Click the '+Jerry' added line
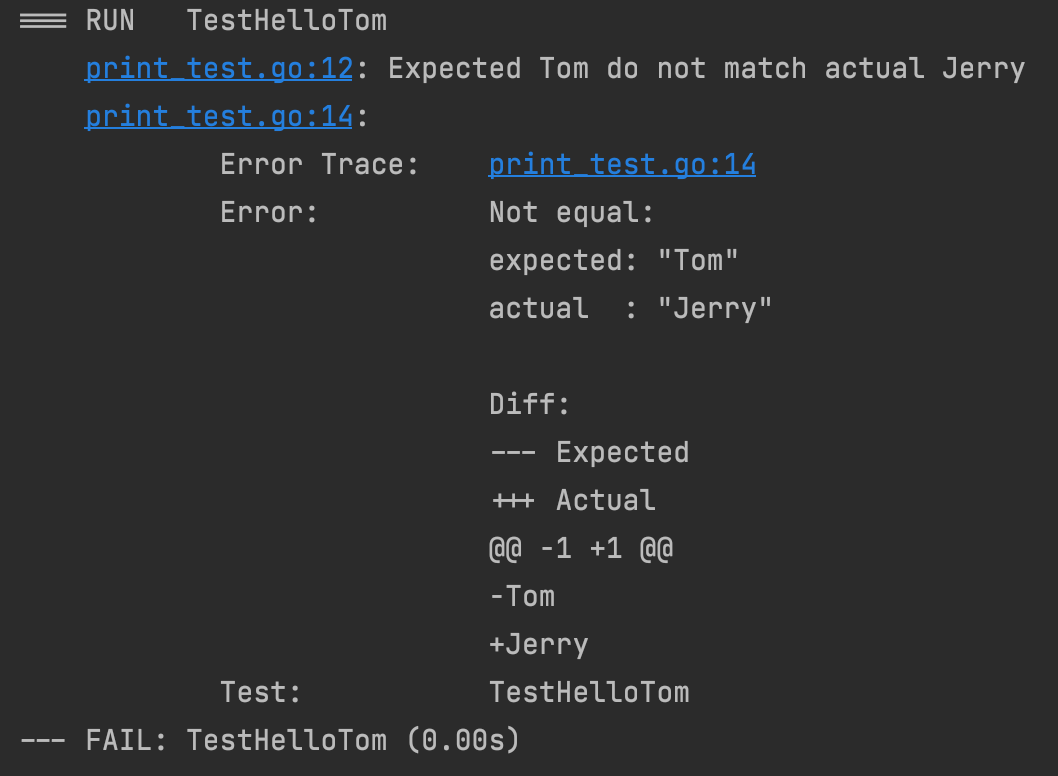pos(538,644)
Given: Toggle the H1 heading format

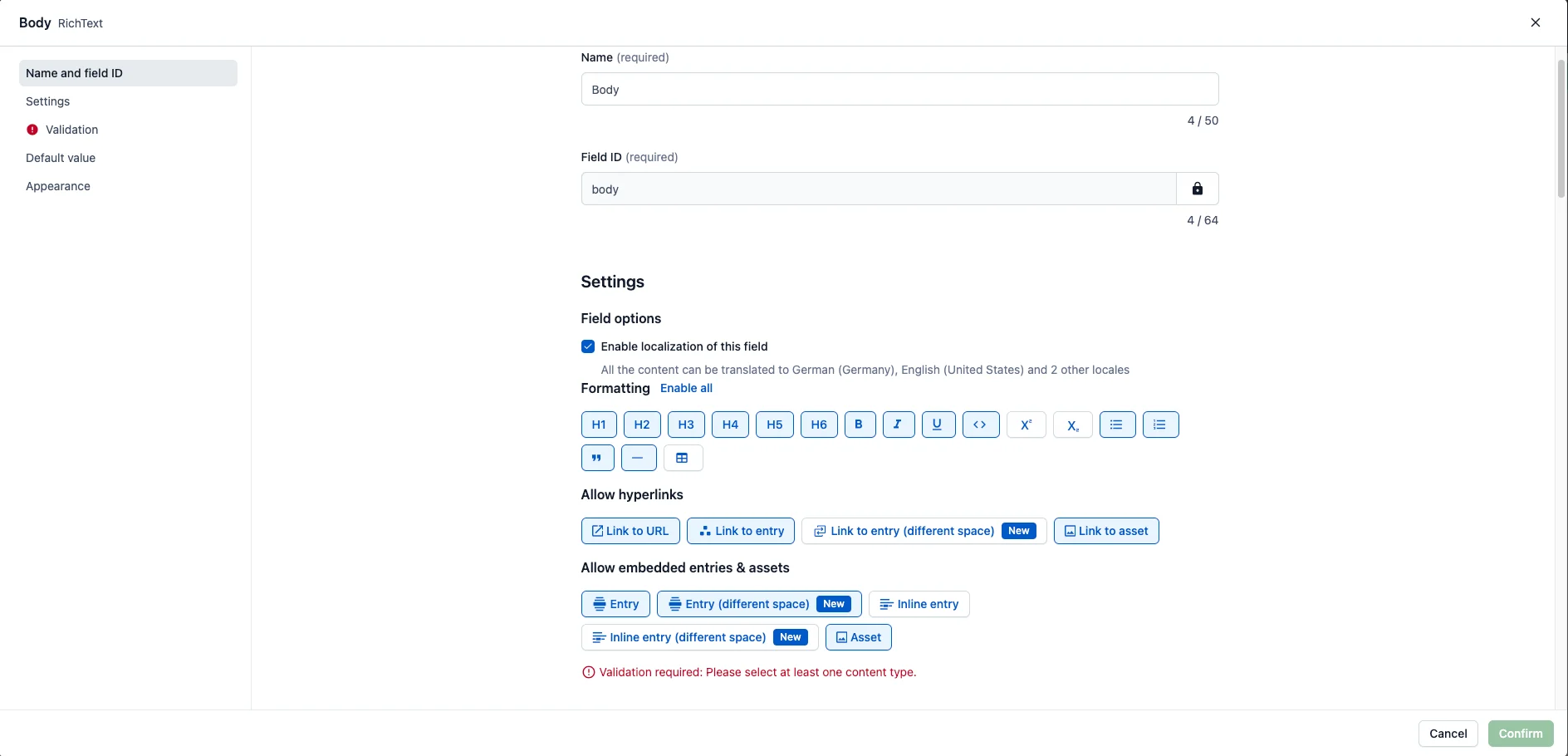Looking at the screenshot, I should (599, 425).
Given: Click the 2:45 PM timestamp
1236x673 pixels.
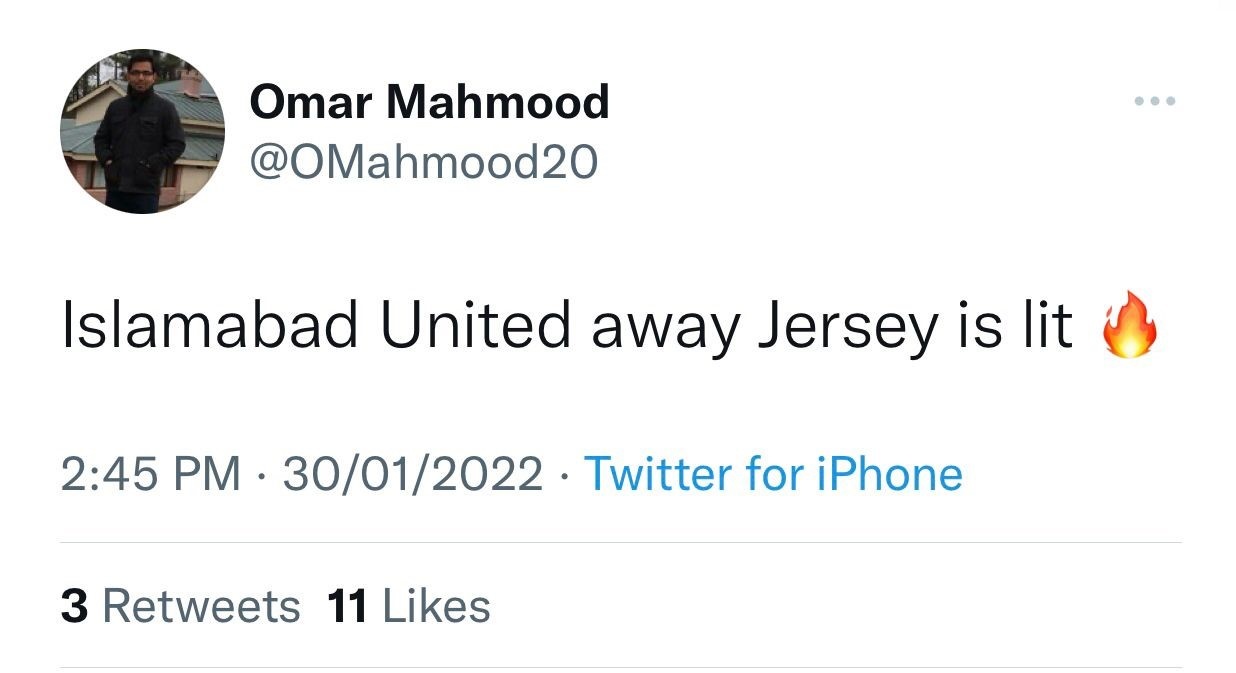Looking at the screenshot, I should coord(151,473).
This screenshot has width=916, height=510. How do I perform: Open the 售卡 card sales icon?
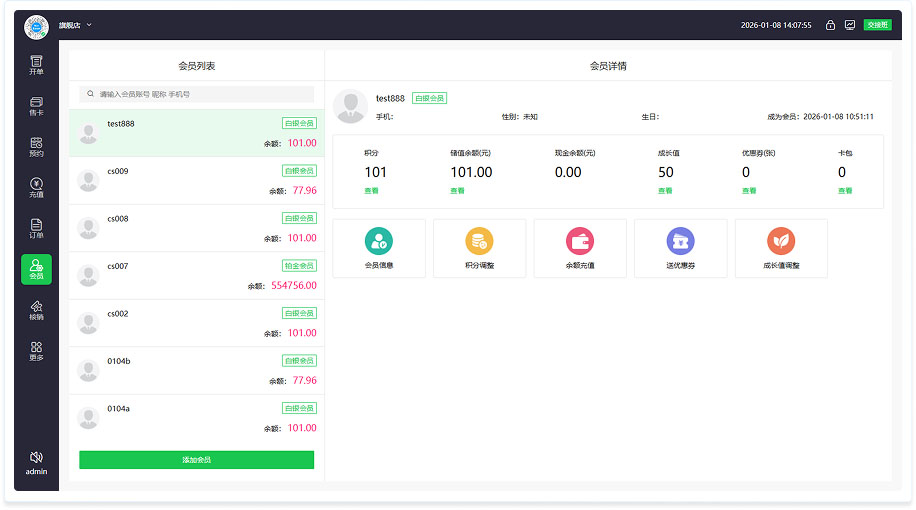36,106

→ Exercise:
Go through the entries above and output them exactly, without pictures.

→ Answer space:
Click the '+Jerry' added line
pos(538,644)
Given: Toggle the H1 heading format

Looking at the screenshot, I should (599, 425).
Given: Click the 2:45 PM timestamp
1236x673 pixels.
Looking at the screenshot, I should coord(151,473).
This screenshot has width=916, height=510. How do I perform: Open the 售卡 card sales icon?
36,106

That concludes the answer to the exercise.